[VOTRE TÂCHE] Dans l'entretien sur la livraison à domicile, quelle expression Frédéric Filloux emploie-t-il pour qualifier cette nouvelle manière de consommer ?

[EXTRAIT DU TEXTE]
_ _ _

Usbek & Rica : Avec la livraison à domicile, sommes-nous en train de vivre une nouvelle révolution de nos modes de consommation, après celle du commerce en ligne incarnée par Amazon ?
Michel Lussault : Il convient d’abord de rester prudent. La livraison à domicile a beaucoup profité du contexte pandémique, mais aujourd’hui elle risque au contraire de pâtir de l’augmentation des coûts du transport en raison de la guerre en Ukraine. Ensuite, il faut bien comprendre que ces plateformes numériques sont avant tout des monstres logistiques. Leur succès confirme, en fait, la montée en puissance depuis une quinzaine d’années de la logistique urbaine. Cette logistique, associée aux smartphones et aux applications mobiles, transforme l’individu en « hyperlieu » : un endroit d’où partent et arrivent tous les flux de marchandises, toutes les requêtes, toutes les données. Il est amusant, en fait, de se figurer l’individu comme une plateforme numérique et logistique polyvalente, ouverte 7 jours sur 7 et 24 heures sur 24.
Pour qualifier cette nouvelle manière de consommer, le journaliste et entrepreneur Frédéric Filloux parle d’ « économie de la paresse ». D’autres observateurs évoquent plutôt des nouvelles générations allergiques à la contrainte. Qu’en pensez-vous ? Sommes-nous vraiment « délivrés » une fois « livrés » ?
Je n’irais pas jusqu’à dire que la livraison à domicile « délivre », mais il est incontestable qu’elle allège le consommateur du poids du déplacement en magasin et, se faisant, elle lui évite la pesanteur d’une sociabilité qu’il n’a pas choisi. En effet, les hypermarchés, que je qualifiais d’hyper-lieux, ont vu leurs conditions d’accessibilité se dégrader (embouteillages, coût croissant de la mobilité automobile) et leur promesse de sociabilité se muer en cauchemar de la surfréquentation, c’est-à-dire que faire ses courses n’expose plus seulement aux autres mais à un excès d’autres.
« De plus en plus, la médiation technologique nous allège de l’exposition au public, de la relation en public »
Les plateformes numériques proposent, finalement, une solution plus efficace que les hypermarchés physiques. À travers elles, nous avons accès à absolument tout ce que nous pouvons désirer, au meilleur prix et nous pouvons le recevoir en moins de quinze minutes dans le cas des dark stores comme Getir ou Flink. Les plateformes investissent de façon considérable pour satisfaire cette promesse renouvelée de rapidité et d’abondance avec une intensité qu’on n’avait jamais connue auparavant. Cette intensité répond à des motivations économiques, mais aussi à un projet social : le fantasme d’un individu rendu autosuffisant par sa connexion au réseau global.

_ _ _

[DONNÉES FOURNIES]
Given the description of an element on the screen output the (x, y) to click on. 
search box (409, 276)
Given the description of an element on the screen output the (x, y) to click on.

_ _ _

[RÉSULTAT CI-DESSOUS] Il parle d'« économie de la paresse ».